# The Nuggets Are Going To Implode



## Basel (Mar 31, 2005)

> In the name of saving their wallets, the Nuggets shipped Marcus Camby to L.A., and watched Eduardo Najera, a valuable hustle player leave for a halfway decent payday in New Jersey. And they still are going into the season with a $77 million payroll once Sonny Weems officially inks a deal as the thirteenth man on their roster for the League minimum.
> 
> If it hasn’t happened already, the dollars are going to put the management and the players at odds with one another: the front office expects a team to play at the level at which their paid, and the players see the management as being penny-wise and pound foolish.
> 
> ...


http://dimemag.com/2008/09/the-nuggets-are-going-to-implode/


----------



## thaKEAF (Mar 8, 2004)

Pitiful team and organization right now. AI should be out of town by the deadline.


----------



## jericho (Jul 12, 2002)

That would be fine by me, much as I've grown to respect AI. But what kind of deal can they realistically get for him?


----------



## nbanoitall (May 21, 2004)

jericho said:


> That would be fine by me, much as I've grown to respect AI. But what kind of deal can they realistically get for him?

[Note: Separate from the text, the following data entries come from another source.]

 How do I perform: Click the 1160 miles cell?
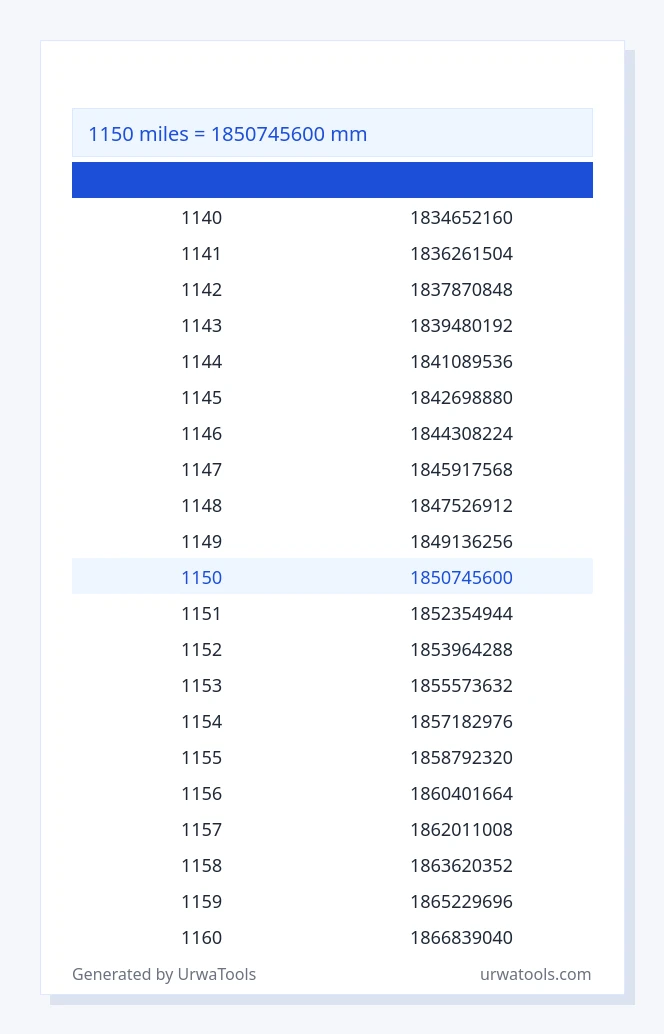(x=202, y=938)
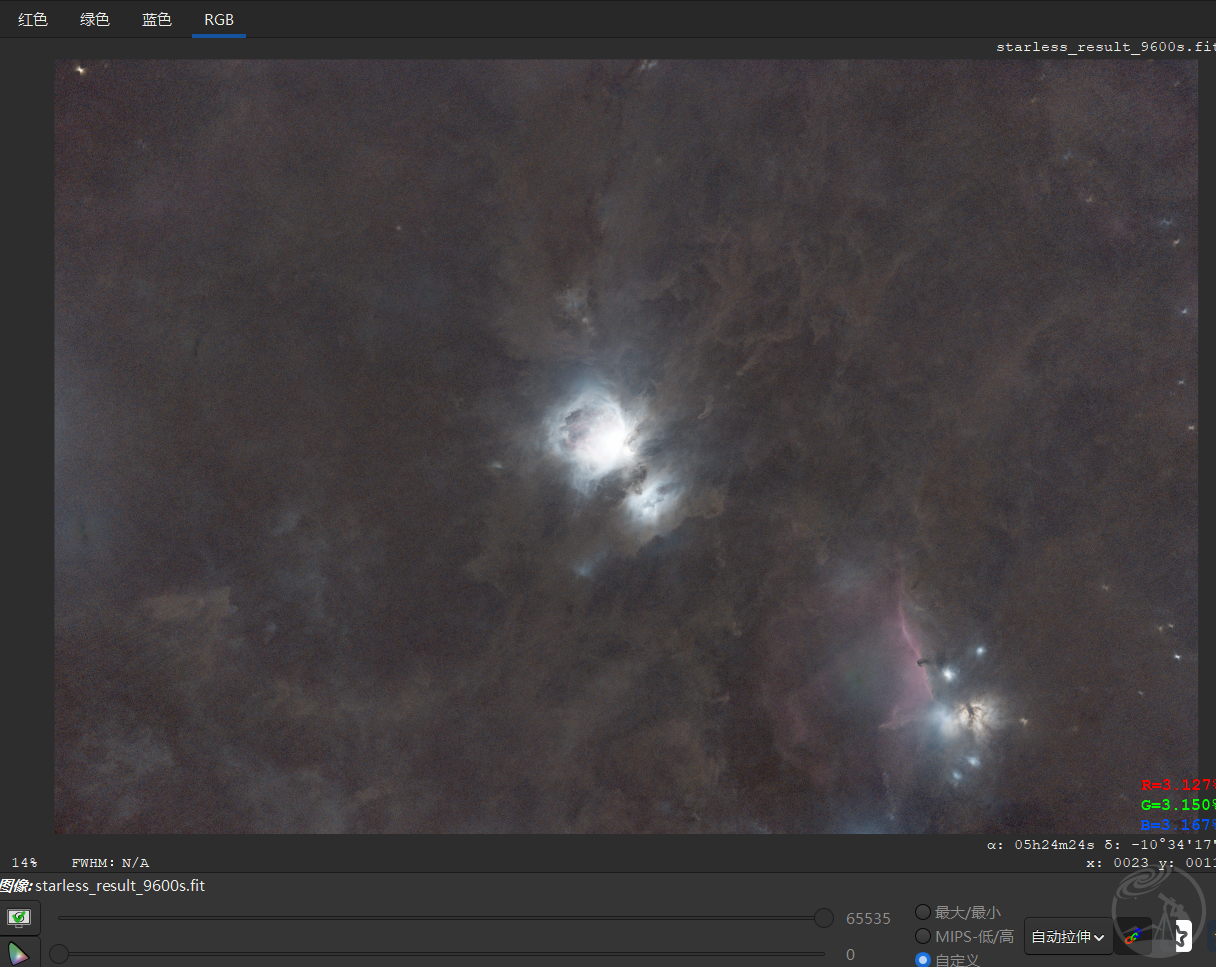1216x967 pixels.
Task: Open the 蓝色 channel tab
Action: click(157, 20)
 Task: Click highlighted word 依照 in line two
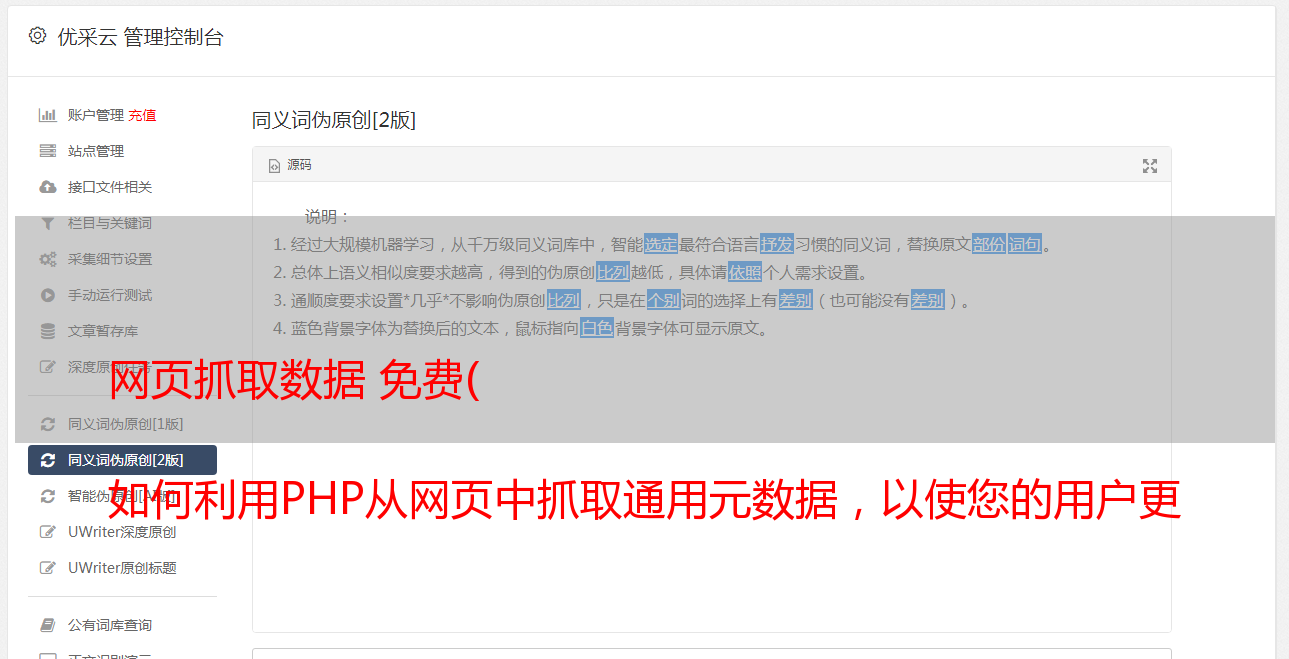pos(745,272)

Well first the Nuggets are still over the luxury tax threshold so this is something they will be looking for. Basically Eric Snow, Wally Szczerbiak, first rounder, for AI. Wally expires and Snow would come off the books even faster because he'd have a career ending injury.

After than the Nuggets wouldn't have to pay the luxury tax and could even go out and trade Atkins and Hunter for Tinsley.
1. Tinsley 2. JR Smith 3. Szczerbiak, 4. Melo 5. Nene/Kmart
Rotation: Kleiza, Carter, Nene/Kmart, Balkman, Chris Andersen


----------